Fontana, generalmente descritto come un leghista “pragmatico e moderato”, buon amico di Roberto Maroni, ha in realtà un suo coté radicale: è molto vicino a Terra Insubre, un’associazione che promuove festival e convegni sulla cultura celtica. Che fosse uno studiato stratagemma per attirare l’attenzione o un lapsus (come l’ha definita), di certo la sua uscita scandalosa lo ha messo in sintonia con quella fetta della società lombarda, di solito lontana dai ricchi centri urbani della regione, che si sente minacciata dalla presenza degli immigrati e guarda con favore alla svolta ostentatamente razzista di Matteo Salvini, se non alla sempre più presente Casa Pound.
Con Fontana, la destra inaugura dunque una nuova strategia elettorale: archiviato il volto sobrio e istituzionale di Maroni, punta a mietere consensi tra i “giargiana“, gli abitanti delle periferie e delle province padane impoverite, ponendo al centro della campagna il tema più adatto a suscitare le loro reazioni “di pancia”. All’opposto, il suo principale competitore si rivolge con toni pacati e ragionevolezza alla buona borghesia urbana: sia quella progressista, suo habitat di provenienza, sia quella di destra, che tenta di conquistarsi con segnali inequivocabili (l’ultimo è di pochi giorni fa).
Si delinea così nel voto regionale lombardo una dinamica elettorale già vista nel 2013 e che si ripete da tempo un po’ ovunque: la sfida non è più tra le due diverse culture politiche di destra e sinistra, ma tra due fronti distinti dal punto di vista geografico-antropologico.
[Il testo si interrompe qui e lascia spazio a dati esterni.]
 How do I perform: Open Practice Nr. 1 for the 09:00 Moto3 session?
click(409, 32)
Da una parte, i colti e benestanti abitanti di città scelgono i partiti “di governo”, garanzia di stabilità; dall’altra, quelli delle zone periferiche e del contado depresso (i forgotten men di Trump, della Le Pen, del Leave nel referendum su Brexit) esprimono un voto “anti-sistema” in segno di protesta.
La stessa dinamica si sta del resto affermando anche a livello nazionale. Il Partito Democratico si pone come “baluardo del sistema” contrapposto alla forza distruttrice del Movimento Cinque Stelle; la fragile coalizione di destra appare pronta a scindersi, subito dopo il voto, in una componente “di sistema” (cioè Forza Italia, partito del raggruppamento dei Popolari Europei, il cui leader Berlusconi è stato recentemente sdoganato come “argine ai populisti”) e una populista (la Lega e Fratelli d’Italia, due forze che basano il loro successo soprattutto sulla demagogia xenofoba e sovranista).
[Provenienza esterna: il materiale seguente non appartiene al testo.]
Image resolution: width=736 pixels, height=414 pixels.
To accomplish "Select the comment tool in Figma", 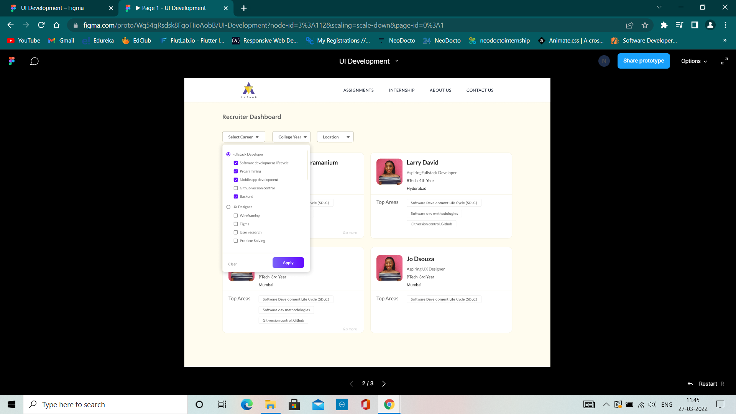I will tap(34, 61).
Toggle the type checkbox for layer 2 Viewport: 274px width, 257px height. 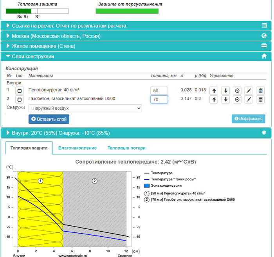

Questa nuova polarizzazione politica potrebbe trovare nella prossima legislatura una sua compiuta espressione parlamentare: le nuove larghe intese tra Pd e Forza Italia, che sembrano ormai messe in conto dai due partiti, non sarebbero più una soluzione emergenziale come lo furono nel 2011 o nel 2013, ma la realizzazione di quel “polo della stabilità” votato dalle aree urbane più agiate. Più improbabile (ma non impossibile) appare la formazione di una maggioranza tra M5S, Lega e FdI, che incarnerebbe il “polo populista” rappresentativo delle zone periferiche e rurali, più colpite dagli effetti della crisi economica.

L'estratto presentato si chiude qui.